Exercise aim ▸
Could you print the lines below exactly, leaving out the pictures?

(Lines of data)

------

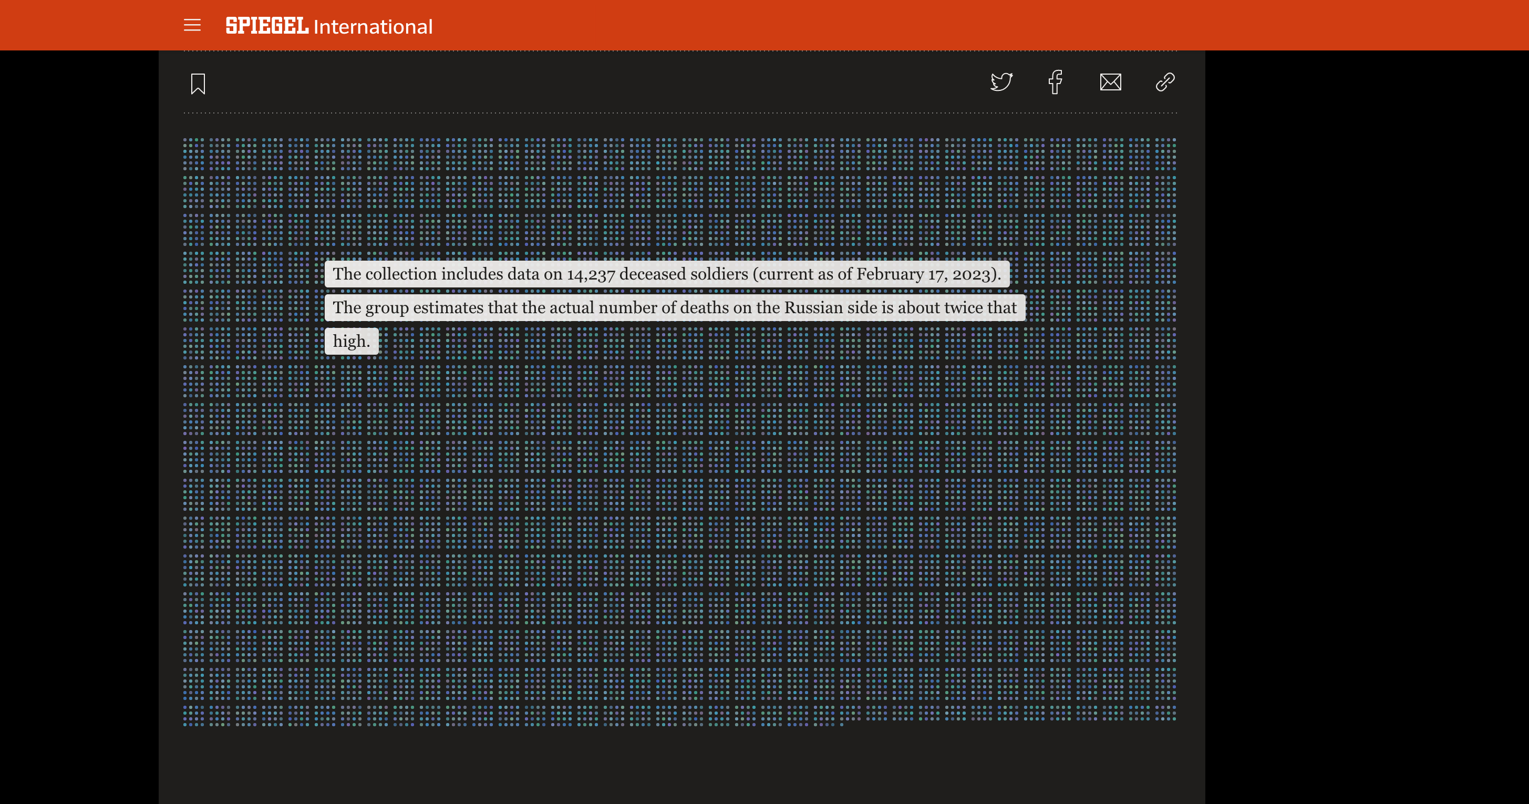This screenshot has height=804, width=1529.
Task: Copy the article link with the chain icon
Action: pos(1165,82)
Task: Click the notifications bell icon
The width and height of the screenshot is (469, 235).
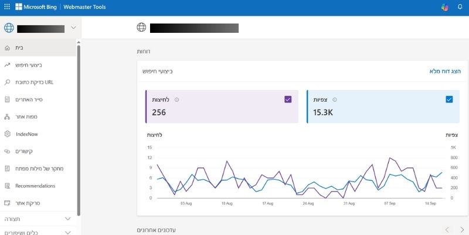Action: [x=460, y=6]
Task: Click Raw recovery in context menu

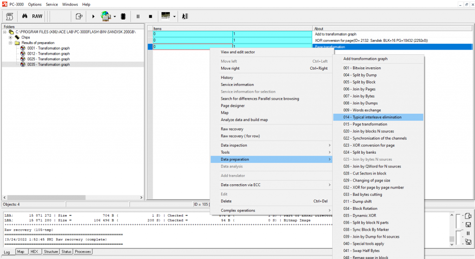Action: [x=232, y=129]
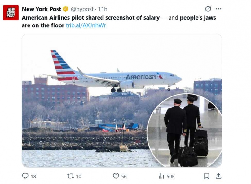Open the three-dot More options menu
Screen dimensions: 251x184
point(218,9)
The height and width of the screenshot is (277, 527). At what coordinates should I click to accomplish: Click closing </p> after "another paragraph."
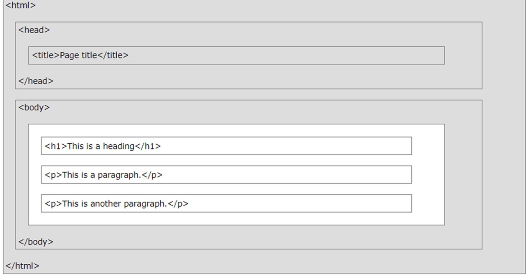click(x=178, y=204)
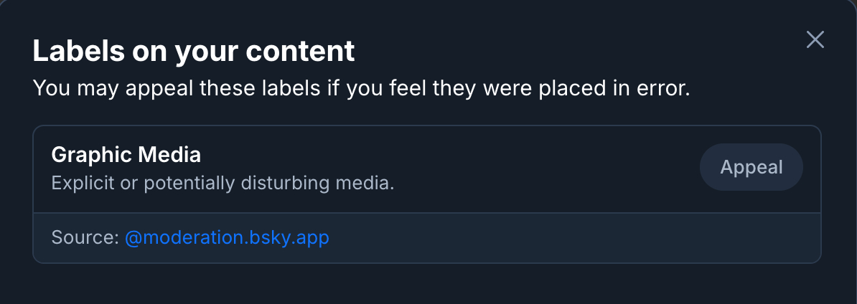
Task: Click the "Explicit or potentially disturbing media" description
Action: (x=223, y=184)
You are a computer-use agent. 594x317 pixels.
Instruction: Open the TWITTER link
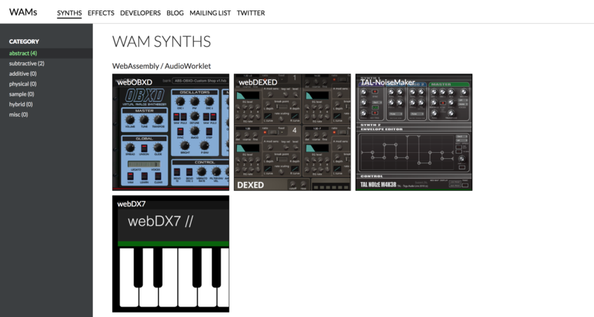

------

Task answer ▸
This screenshot has height=804, width=1529.
Task: Copy the article link with the chain icon
Action: pos(1165,82)
Task: Click the notifications bell icon
The width and height of the screenshot is (469, 235).
Action: [x=460, y=6]
Task: Click Raw recovery in context menu

Action: [x=232, y=129]
Open the three-dot More options menu
Screen dimensions: 251x184
point(218,9)
The height and width of the screenshot is (277, 527). At what coordinates should I click to accomplish: Click closing </p> after "another paragraph."
click(x=178, y=204)
Task: Click the "Explicit or potentially disturbing media" description
Action: (x=223, y=184)
You are a computer-use agent. 594x317 pixels.
Instruction: Open the TWITTER link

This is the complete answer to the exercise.